La legge si pone l’obiettivo di snellire e velocizzare le procedure amministrative finalizzate all’assegnazione delle sedi farmaceutiche a seguito di procedura concorsuale. In sintesi la modifica fa sì che l’assegnazione delle sedi farmaceutiche venga effettuata mediante atto dirigenziale del Dirigente della Sezione competente in materia farmaceutica del Dipartimento Promozione della Salute e Benessere Animale della Regione Puglia, in luogo del Decreto del Presidente della Regione.
La Commissione ha poi riaffrontato il tema della pubblicizzazione del Centro regionale di riabilitazione ospedaliera di Ceglie Messapica, oggetto di una proposta di legge a firma del consigliere Fabiano Amati (Azione) e illustrata in una precedente seduta. E’ stato sentito il direttore generale della Asl Brindisi, Maurizio De Nuccio, che ha illustrato sommariamente lo stato dell’arte dell’affidamento alla Fondazione San Raffaele, attuale gestore in proroga del Centro di riabilitazione, e la procedura avviata recentemente tramite ricerca di mercato per il nuovo affidamento. Un quadro ancora non del tutto chiaro, a cominciare dal titolo di affidamento che risale al 2008.

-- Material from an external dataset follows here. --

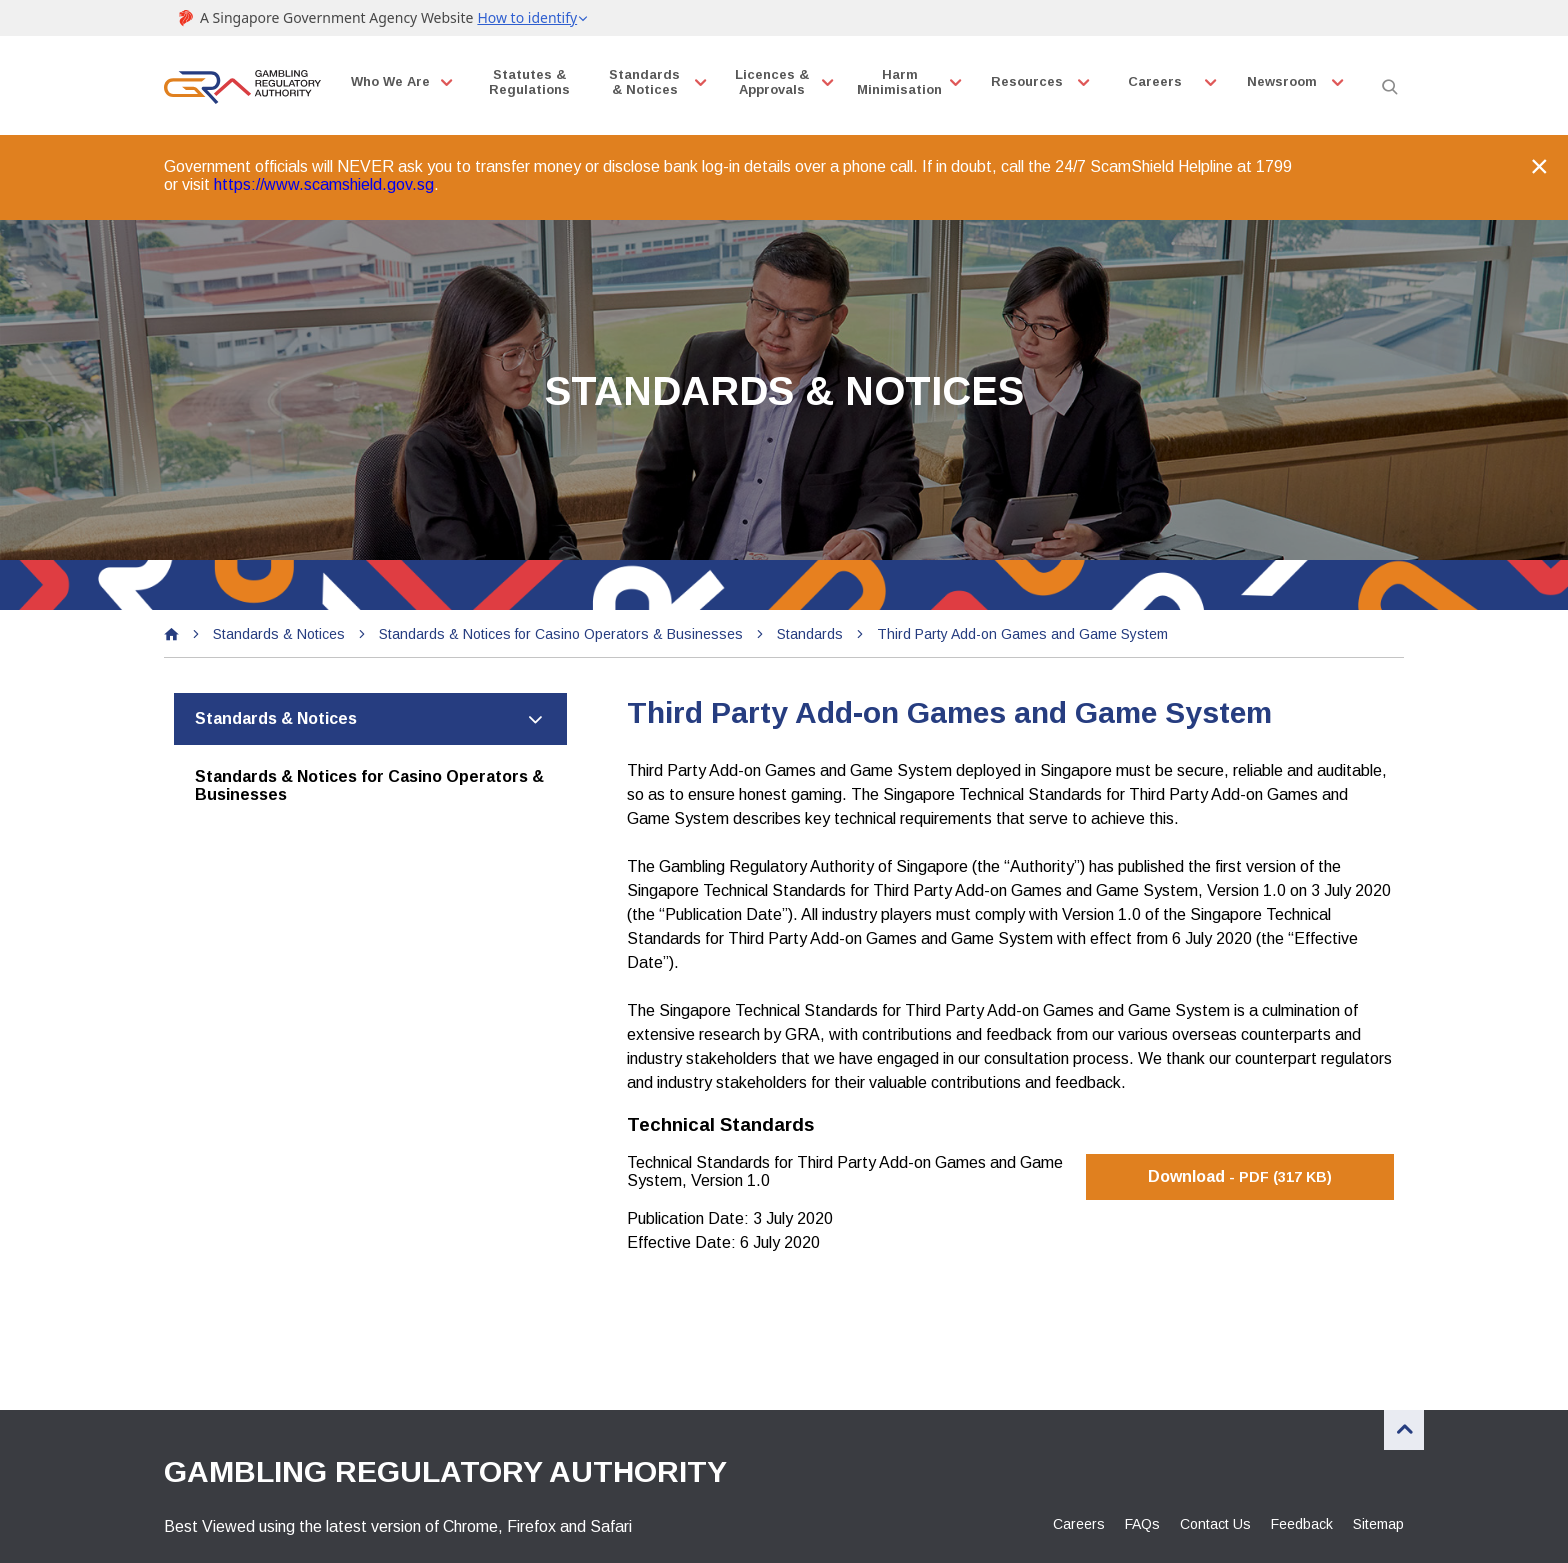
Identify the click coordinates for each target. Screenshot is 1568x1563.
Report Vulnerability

Ancora una volta l’assessore alla Sanità Rocco Palese ha rappresentato l’esigenza di procedere ad ulteriori approfondimenti, affidandoli al direttore del Dipartimento Vito Montanari, sulla base di una accurata relazione che il direttore generale della Asl farà pervenire in tempi brevi. Il rappresentante del governo regionale e il direttore di dipartimento hanno comunque ribadito la “volontà di passare alla gestione pubblica, ove ci fosse – come sembra probabile – un risparmio per il Sistema sanitario regionale”. L’argomento è stato quindi aggiornato.
Aggiornata infine anche la discussione sulle due proposte di legge, una a firma Amati e l’altra a firma Francesco Ventola (Fratelli d’Italia) sull’istituzione dell’Azienda Zero, per accentrare tutte le attività non direttamente connesse alla cura dei malati: reclutamento e gestione del personale, realizzazione dei lavori e acquisto di beni e servizi.
Un argomento poco convincente, secondo Amati, che nella sua proposta di legge ha inserito una possibilità da lui definita “a costo zero” e che ha rilanciato: “Se proprio ci sono difficoltà – ha detto – possiamo procedere anche solo alla centralizzazione di alcune attività: gestione del personale e acquisizione di beni e servizi, utilizzando una struttura esistente come l’Ares”. La proposta, nelle sue diverse ed emendabili articolazioni, resta all’ordine del giorno.